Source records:
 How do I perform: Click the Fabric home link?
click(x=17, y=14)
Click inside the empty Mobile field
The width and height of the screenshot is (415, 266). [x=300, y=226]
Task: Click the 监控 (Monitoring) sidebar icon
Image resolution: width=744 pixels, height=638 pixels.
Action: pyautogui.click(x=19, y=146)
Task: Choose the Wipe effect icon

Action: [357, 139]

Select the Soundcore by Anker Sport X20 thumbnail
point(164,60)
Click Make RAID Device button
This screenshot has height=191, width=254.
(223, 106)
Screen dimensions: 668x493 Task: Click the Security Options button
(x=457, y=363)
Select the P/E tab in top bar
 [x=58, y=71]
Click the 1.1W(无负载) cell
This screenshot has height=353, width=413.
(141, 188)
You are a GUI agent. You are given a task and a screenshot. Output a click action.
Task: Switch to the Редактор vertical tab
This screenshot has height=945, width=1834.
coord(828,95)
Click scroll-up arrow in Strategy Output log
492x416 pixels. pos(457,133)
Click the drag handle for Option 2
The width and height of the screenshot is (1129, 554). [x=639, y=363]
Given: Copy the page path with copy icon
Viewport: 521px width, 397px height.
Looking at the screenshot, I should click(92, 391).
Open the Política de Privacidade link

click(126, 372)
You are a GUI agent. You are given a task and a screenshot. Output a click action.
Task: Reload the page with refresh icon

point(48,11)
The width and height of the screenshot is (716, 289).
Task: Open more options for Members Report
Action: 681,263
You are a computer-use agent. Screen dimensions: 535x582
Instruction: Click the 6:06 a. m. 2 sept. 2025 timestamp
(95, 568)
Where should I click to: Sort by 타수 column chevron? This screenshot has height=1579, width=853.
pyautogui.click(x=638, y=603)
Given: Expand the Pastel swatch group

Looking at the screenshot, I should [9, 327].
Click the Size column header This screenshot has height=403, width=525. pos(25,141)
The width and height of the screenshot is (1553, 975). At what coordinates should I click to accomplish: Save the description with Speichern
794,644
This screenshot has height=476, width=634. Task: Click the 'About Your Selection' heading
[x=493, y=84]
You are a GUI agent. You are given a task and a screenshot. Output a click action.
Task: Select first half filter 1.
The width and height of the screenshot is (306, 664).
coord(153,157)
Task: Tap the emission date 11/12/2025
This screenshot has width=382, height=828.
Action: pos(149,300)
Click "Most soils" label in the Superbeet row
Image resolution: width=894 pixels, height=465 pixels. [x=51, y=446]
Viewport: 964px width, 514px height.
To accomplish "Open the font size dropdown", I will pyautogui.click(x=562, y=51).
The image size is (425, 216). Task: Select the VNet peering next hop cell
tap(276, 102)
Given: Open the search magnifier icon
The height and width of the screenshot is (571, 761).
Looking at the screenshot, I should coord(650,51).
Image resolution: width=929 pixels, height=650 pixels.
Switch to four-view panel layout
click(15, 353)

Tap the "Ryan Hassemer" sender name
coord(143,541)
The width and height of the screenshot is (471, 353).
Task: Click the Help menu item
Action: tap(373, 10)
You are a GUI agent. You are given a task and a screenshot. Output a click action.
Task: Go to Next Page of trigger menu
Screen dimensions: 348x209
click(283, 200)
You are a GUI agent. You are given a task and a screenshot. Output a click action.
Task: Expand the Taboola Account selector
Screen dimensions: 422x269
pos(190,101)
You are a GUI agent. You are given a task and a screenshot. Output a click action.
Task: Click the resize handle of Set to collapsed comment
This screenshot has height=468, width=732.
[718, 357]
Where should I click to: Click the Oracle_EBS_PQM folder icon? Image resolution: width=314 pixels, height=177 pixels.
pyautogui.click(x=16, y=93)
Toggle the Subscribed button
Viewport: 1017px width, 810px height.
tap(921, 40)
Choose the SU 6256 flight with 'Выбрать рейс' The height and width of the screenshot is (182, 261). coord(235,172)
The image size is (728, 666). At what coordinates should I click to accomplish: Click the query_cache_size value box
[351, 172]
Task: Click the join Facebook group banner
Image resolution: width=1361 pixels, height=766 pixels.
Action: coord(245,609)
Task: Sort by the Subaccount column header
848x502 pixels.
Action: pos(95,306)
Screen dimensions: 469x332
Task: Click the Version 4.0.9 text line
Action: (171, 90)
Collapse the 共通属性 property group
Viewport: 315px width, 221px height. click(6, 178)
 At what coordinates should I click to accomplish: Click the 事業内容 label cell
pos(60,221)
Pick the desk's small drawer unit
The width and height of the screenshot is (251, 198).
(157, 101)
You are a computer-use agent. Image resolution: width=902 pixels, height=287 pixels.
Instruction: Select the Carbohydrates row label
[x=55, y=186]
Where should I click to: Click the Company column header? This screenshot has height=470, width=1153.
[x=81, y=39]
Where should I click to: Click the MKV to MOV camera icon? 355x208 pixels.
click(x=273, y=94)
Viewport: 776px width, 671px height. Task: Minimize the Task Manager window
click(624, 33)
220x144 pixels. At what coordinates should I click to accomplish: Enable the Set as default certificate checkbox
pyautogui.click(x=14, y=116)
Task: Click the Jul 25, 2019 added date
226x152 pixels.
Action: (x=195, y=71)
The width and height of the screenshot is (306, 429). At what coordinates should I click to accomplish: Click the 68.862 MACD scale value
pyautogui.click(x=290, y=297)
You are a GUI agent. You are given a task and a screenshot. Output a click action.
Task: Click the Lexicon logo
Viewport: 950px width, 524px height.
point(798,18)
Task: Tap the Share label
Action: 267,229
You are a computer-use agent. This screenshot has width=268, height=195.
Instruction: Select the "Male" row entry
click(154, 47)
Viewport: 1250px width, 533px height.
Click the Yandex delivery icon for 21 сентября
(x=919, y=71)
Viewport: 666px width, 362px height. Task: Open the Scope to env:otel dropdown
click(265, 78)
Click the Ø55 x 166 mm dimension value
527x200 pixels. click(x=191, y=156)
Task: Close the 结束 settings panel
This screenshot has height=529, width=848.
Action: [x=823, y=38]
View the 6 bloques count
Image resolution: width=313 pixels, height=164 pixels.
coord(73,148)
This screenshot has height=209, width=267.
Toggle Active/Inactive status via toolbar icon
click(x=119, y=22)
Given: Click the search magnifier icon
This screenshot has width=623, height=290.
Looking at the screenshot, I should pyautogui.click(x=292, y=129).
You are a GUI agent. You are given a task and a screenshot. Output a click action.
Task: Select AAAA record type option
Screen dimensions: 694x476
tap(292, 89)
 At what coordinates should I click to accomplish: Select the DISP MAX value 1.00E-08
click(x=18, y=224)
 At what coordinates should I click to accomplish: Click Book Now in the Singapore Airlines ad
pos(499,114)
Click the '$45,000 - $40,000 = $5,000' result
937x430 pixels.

WHAT IS REQUIRED: When you find a line in the records that contains the word "search", copy it.

ANSWER FOR THIS EXERCISE:
Given: Open the search magnifier icon
Given: Click the search magnifier icon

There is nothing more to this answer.